礼拝説教「主の祈り講解説教 御国を来たらせたまえ」 牧師 鷹澤 匠
使徒言行録 第1章6~11節
主の祈りの言葉を、礼拝で一つずつ、心に留めています。今日は、「御国を来たらせたまえ」という祈りです。
私、生活の中で、主の祈りの言葉を、ワンフレーズだけ祈るということを、よくします。例えば、「御名をあがめさせたまえ」とか、「我らの罪をも赦したまえ」とか。全部ではなく、ワンフレーズだけ、一部分だけ、祈るということが、よくあるのです。そして振り返ってみると、一番よく祈っているフレーズは、「御国を来たらせたまえ」という部分ではないかと思うのです。
先日、神奈川県川崎市で、通り魔事件が起きました。また、連日のように、子供が虐待され、死亡するニュースがテレビから流れてくる。そのようなとき、私は祈る。「御国を来たらせたまえ。神様、あなたの国が、あなたのご支配が来てください」。

◆ 提供項目 ◆

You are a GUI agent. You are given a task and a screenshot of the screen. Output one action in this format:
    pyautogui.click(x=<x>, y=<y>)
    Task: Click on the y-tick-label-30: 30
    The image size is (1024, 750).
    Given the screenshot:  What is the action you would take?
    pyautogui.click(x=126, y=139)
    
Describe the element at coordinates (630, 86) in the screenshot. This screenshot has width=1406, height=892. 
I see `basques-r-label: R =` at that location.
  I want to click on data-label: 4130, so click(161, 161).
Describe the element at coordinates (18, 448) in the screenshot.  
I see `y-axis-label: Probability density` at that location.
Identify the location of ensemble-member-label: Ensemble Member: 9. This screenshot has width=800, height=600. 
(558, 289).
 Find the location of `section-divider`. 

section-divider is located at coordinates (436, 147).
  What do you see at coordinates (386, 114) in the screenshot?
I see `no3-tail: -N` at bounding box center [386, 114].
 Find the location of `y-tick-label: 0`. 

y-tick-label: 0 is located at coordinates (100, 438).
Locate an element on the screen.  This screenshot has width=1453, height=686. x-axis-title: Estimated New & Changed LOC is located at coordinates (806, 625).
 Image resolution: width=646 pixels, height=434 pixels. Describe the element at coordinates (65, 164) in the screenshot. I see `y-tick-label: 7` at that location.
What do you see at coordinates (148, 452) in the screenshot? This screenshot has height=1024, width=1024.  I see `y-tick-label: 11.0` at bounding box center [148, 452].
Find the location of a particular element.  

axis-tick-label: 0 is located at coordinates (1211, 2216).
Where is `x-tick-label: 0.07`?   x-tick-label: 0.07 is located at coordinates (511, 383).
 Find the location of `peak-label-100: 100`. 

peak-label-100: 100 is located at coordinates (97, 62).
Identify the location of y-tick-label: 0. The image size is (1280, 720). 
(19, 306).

◆ 課題の指示 ◆
「御国を来たらせたまえ」を扱った説教を、最後の文の後から書き継いでください。 項目はこの作業では使いません。

◆ 解答 ◆
また、世界各国の紛争の話を聞くたびに、やはり同じような思いに駆られます。ナイジェリア、スーダン、シリア、そして聖書の舞台であるイスラエル、パレスチナも、暴力と武力によって多くの人たちの血が流されていく。「御国を来たらせたまえ。神様、どうか、あなたの国を来たらせてください。あなたのご支配がありますように」。私は、いつも、繰り返し、そのように祈っているのであります。
そしてこれは、皆様も、同じではないかと思うのです。皆様も、「御国を来たらせたまえ」と、いつも祈っておられる。この祈りの言葉を、直接、口に出す、また出さないは、それぞれであっても、この祈りがいつも胸にある。「御国を来たらせたまえ」という祈りは、そのような祈りではないかと思うのであります。
今日はご一緒に、この祈りについて、深めていきたいと願います。
まず最初に、マルコによる福音書第一章をお読みいたします。マルコによる福音書第一章一四節、一五節です。
ヨハネが捕らえられた後、イエスはガリラヤへ行き、神の福音を宣べ伝えて、「時は満ち、神の国は近づいた。悔い改めて福音を信じなさい」と言われた。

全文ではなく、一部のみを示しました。